→ **WORK TO COMPLETE**
In the data below, find every line with the word "agent" and copy it out.

→ **PROVIDED MATERIAL**

# # # # #

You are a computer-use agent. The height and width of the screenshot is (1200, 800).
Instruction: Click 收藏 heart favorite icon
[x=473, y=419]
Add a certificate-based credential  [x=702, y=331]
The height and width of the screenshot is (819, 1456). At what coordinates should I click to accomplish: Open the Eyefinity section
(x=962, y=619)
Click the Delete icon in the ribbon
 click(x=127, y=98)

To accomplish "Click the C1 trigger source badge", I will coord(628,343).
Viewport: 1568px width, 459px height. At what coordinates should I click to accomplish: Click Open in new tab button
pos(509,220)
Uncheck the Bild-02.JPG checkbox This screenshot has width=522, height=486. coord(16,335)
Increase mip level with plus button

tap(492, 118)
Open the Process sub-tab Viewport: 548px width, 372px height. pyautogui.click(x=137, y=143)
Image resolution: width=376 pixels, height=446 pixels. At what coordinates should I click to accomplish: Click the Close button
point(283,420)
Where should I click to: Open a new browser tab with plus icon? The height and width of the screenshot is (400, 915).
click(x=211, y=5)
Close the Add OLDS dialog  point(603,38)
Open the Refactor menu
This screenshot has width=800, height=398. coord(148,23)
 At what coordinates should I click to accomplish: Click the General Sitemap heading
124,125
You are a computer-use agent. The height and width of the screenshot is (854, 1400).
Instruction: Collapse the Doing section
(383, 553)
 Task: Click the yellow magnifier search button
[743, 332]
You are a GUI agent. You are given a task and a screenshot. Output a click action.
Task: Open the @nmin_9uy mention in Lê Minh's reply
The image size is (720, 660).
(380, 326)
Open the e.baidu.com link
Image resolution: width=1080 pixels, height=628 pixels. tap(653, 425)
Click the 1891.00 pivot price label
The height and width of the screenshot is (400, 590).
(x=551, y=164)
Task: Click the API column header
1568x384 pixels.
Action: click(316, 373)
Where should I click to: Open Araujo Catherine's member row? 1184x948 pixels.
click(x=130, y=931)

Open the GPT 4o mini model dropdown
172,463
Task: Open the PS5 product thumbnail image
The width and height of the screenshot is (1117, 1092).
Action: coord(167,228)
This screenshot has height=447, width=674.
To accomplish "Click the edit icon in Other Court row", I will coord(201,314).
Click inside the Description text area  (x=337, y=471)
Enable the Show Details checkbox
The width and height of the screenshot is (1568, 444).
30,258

# # # # #

→ **WRITTEN SOLUTION**
You are a computer-use agent. The height and width of the screenshot is (1200, 800).
You are a computer-use agent. The height and width of the screenshot is (854, 1400).
You are a GUI agent. You are given a task and a screenshot. Output a click action.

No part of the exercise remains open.